** 해야 할 일 **
"pixels, height=1232 pixels."이 들어 있는 줄에서 시작해 행의 맨 끝에서 끝나는 부분을 다시 쓰되, 표현 "Image resolution" 자리에 표현 "Screenshot size"을 넣고 나머지는 그대로 두세요. 그림은 답에 넣지 마세요.

** 주어진 정보 **
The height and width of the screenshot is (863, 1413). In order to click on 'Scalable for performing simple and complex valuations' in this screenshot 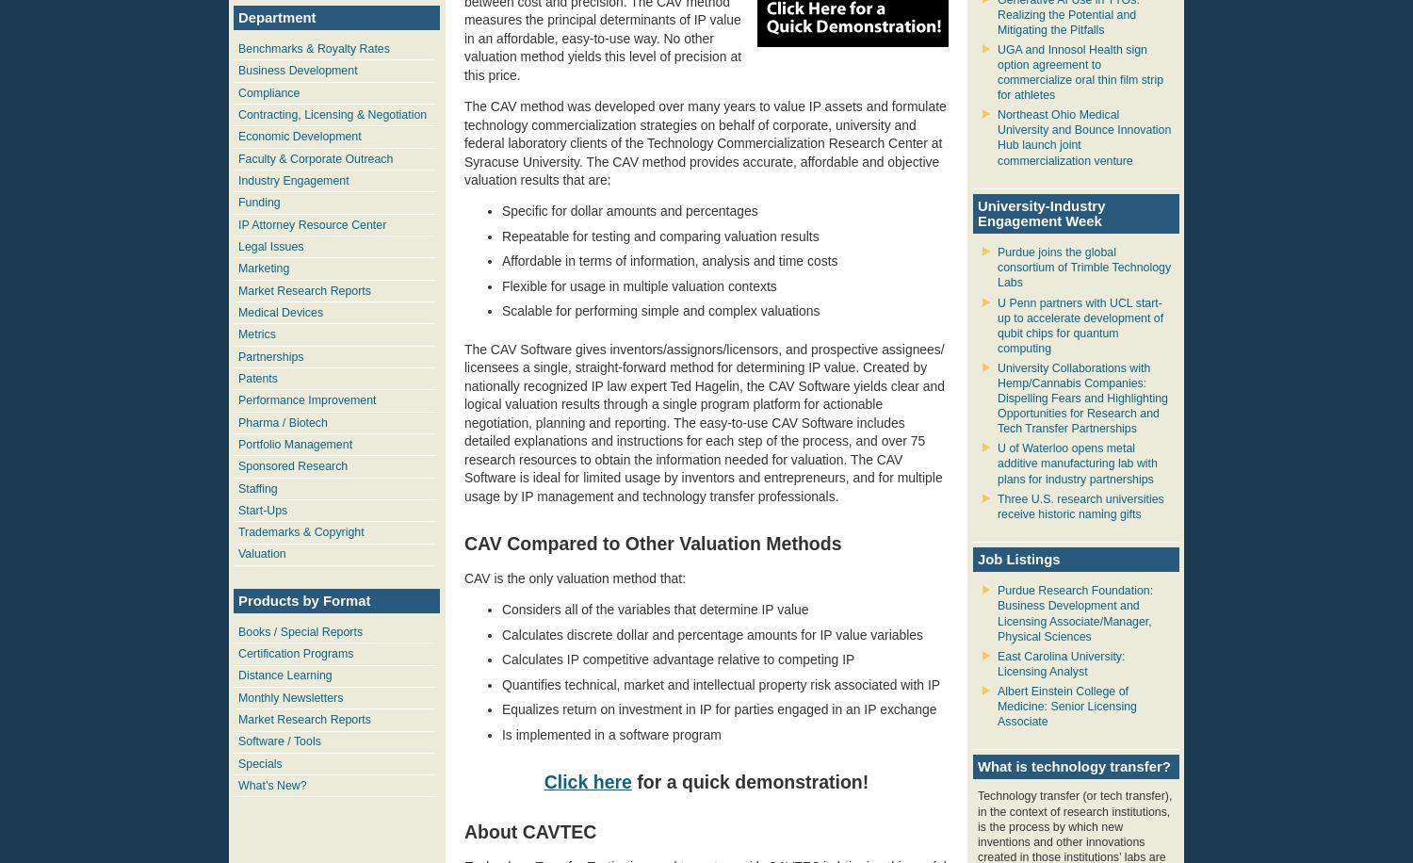, I will do `click(660, 310)`.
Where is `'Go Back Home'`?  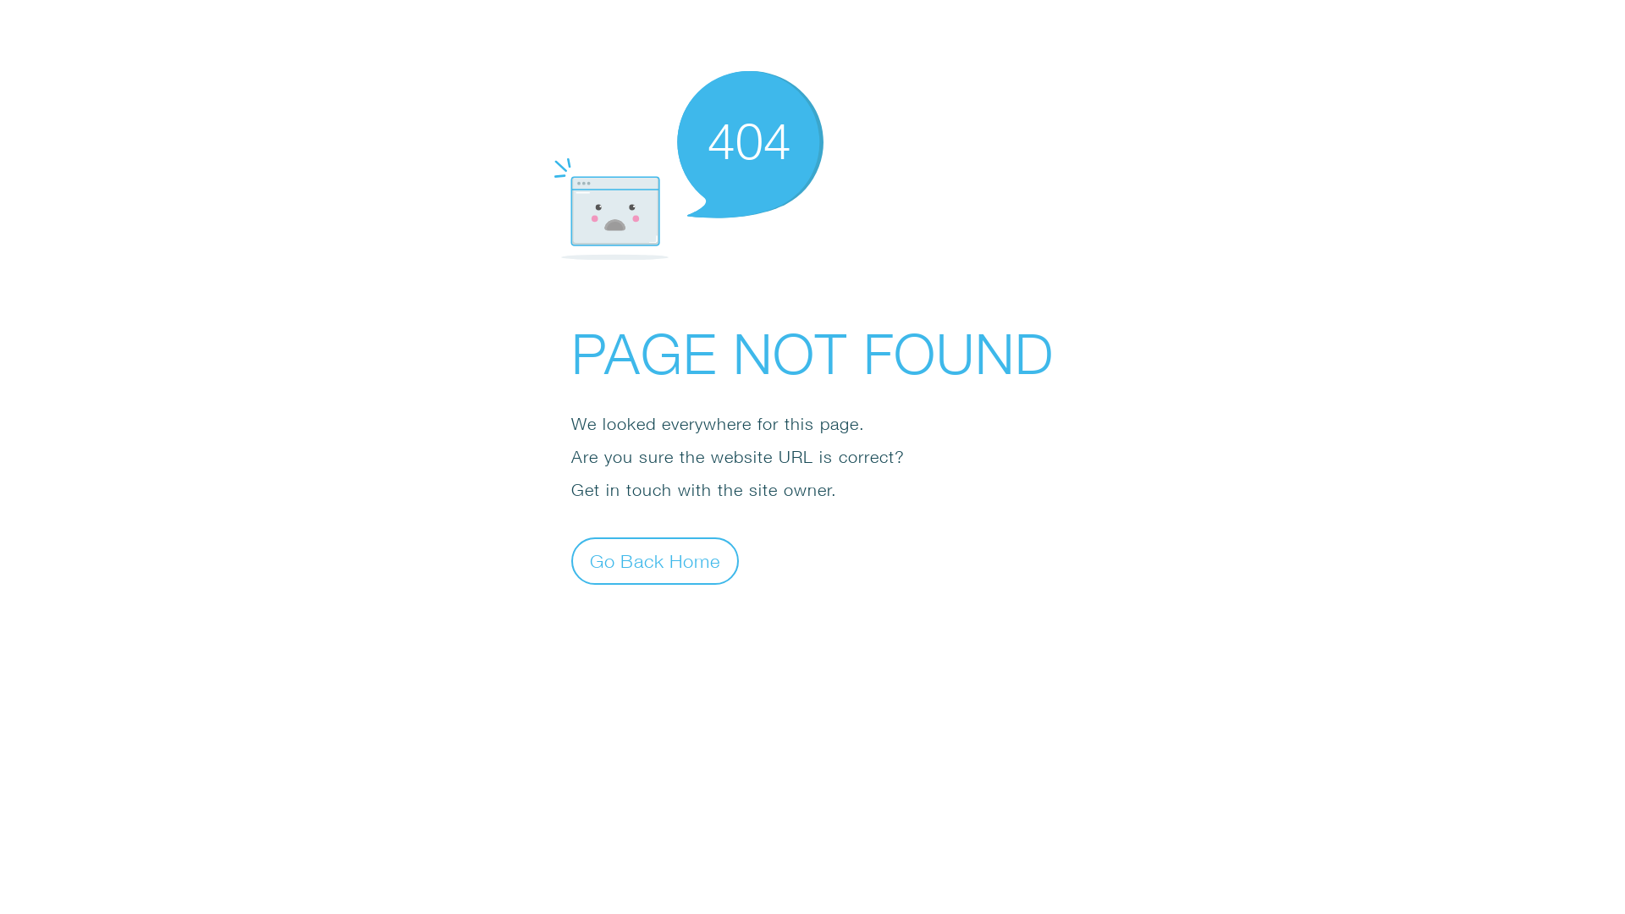
'Go Back Home' is located at coordinates (571, 561).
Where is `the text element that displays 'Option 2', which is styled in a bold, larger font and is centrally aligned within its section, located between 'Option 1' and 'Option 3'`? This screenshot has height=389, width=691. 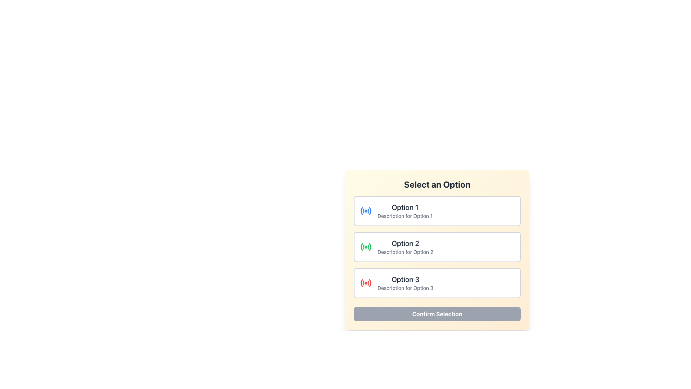 the text element that displays 'Option 2', which is styled in a bold, larger font and is centrally aligned within its section, located between 'Option 1' and 'Option 3' is located at coordinates (405, 243).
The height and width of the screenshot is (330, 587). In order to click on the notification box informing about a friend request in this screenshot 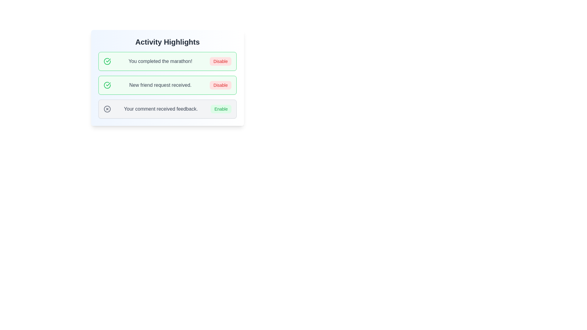, I will do `click(167, 85)`.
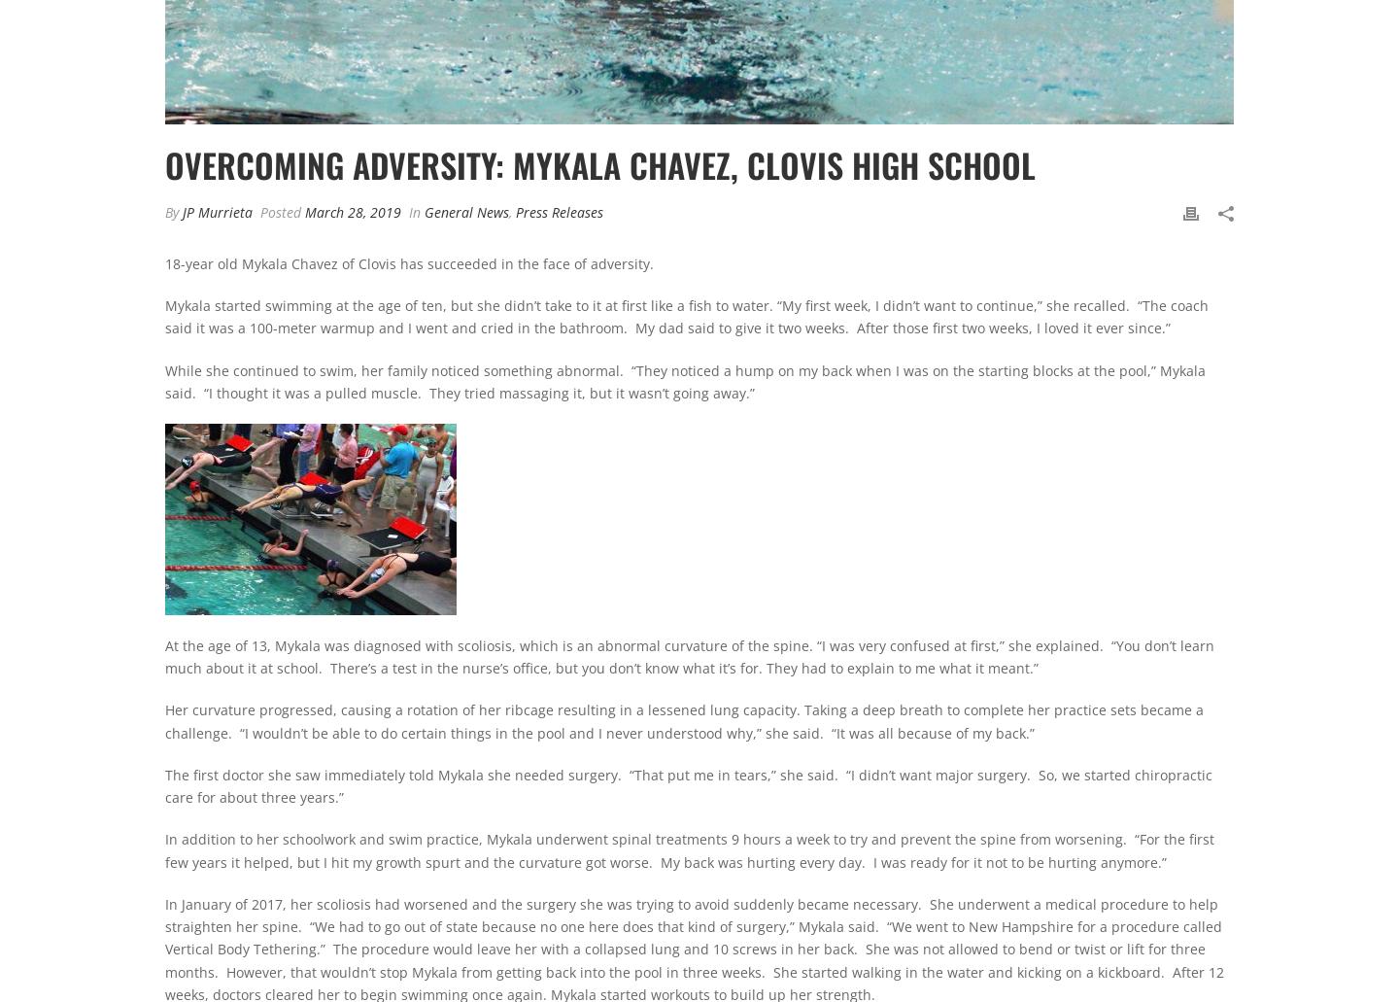 The width and height of the screenshot is (1399, 1002). I want to click on 'Press Releases', so click(560, 211).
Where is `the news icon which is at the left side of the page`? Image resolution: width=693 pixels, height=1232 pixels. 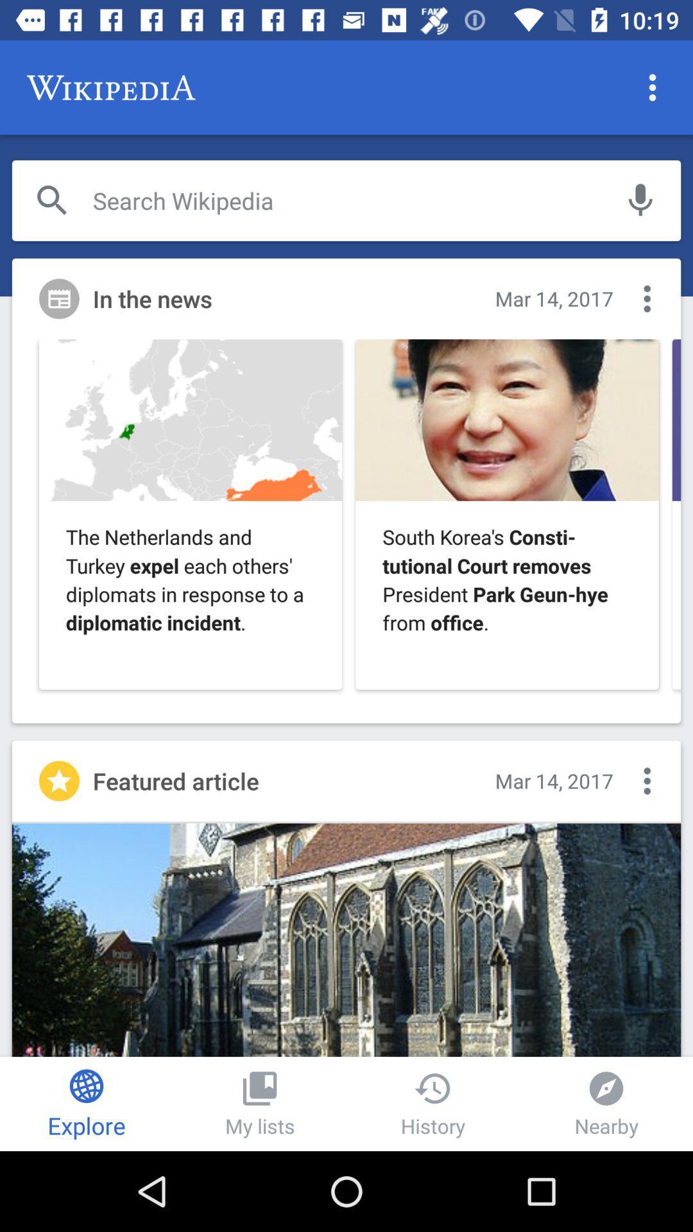
the news icon which is at the left side of the page is located at coordinates (59, 298).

** 풀이 **
Where is `the news icon which is at the left side of the page`? Screenshot size: width=693 pixels, height=1232 pixels. 
the news icon which is at the left side of the page is located at coordinates (59, 298).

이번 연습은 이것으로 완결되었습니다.